It is always when I am in the shower when I get those melancholy feelings. I guess it is easier to cry in the shower. This morning is no different. I started thinking about my family and all the bullshit that has happened in the last several years. Let’s see: I have attempted suicide 6 times and the last time I almost succeeded, my children blame me for their “lives” problems, I’m not sure what I did except try to be a good mom. Yes, there is more to that story. I was in an abusive relationship when my son was small and my daughters were born during that time. On top of this I am not speaking to my mother because she LIED to me. Of course, she tells me she did not lie she just DIDN’T tell. OMISSION is a LIE!!! This is the third or fourth time I have argued with my mother. I feel she owes me an apology, but she thinks that she didn’t do anything that she needs to apologize to me for. OK!
Now that it is the middle of October and the holidays are coming, I made the executive decision to not participate in any of my family celebrations and I told my family to take me off their Christmas lists because I truly want nothing from them. I text them yesterday and not one person had anything to respond. So now I am going to looked at as a “drama queen.” OMG, why is it that being crazy gets you put into the drama queen category? The arguments I have had with my family has been because I do not agree with what they think is right. In any situation. So then I am that CRAZY person. That person I was before I have fought and worked to be better. No, I am seen as not in my right mind. Do you even know how it feels to be discarded because you don’t agree or you make a logical argument and you are seen as incompetent.
My husband and I moved to a small town to get away from the drama. Sometimes it is great and other times, the silence is deafening. I feel so alone. I never thought that in my life I would be so disconnected from my family. I used to talk to my mom everyday and now all she has to do is say she is sorry, NOPE! Never going to happen, so my siblings “circle the wagons” to protect mom because I am the one seen as bad, wrong, crazy! I am not the one that lied.
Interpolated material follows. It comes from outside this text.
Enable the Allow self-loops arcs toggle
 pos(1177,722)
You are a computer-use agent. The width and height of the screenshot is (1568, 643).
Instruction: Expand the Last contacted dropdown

If you have never had your children abandon you, completely cutting you out of their lives, it is devastating. I am so sad because up until three years ago I had a decent relationship with each of my children. It was like overnight everything went to shit. I woke up and I was the evil mother. Why won’t they talk to me? I know it was hard when they were growing, but I know I tried my best to be a good mom. I know that there were times when I was an Ogre and I have tried hard to make up for that, but I have not been given any opportunity to plead my case. No they just cut me off.
My family still has relationships with my children, but do they say anything to my kids about how they are treating me, fuck no. Why? Because they want to keep the line of communication open with my kids. While I am shunned for standing up for myself. AAAAAAAAAAAAAAAAAAAA!!!!!!!
Venting cleanses the soul, NO! I was reflecting on the holidays and how different it will be this year. I always go over the top for my whole family and this year I am doing NOTHING!
I wrote a post called “Misfit,” it talked about how I feel disconnected from my family and that I don’t fit in with them. I know now that it is truly my reality. I don’t fit and sometimes I feel that I don’t fit anywhere. Misfit, outcast, crazy, incompetent or simply not worth peoples time. Granted I do like being alone, but this is a crushing feeling. Knowing that I am unworthy of even the smallest amount of kindness from my family. I get more respect from strangers then I get from my own family.
I’m sorry for my pity-party, I just had to get it out or I was going to explode. There are too many good things in my life right now even without my family’s presence. I need to focus and reflect on the positives. Today is going to be a good day! I refuse to allow myself to wallow in self-pity!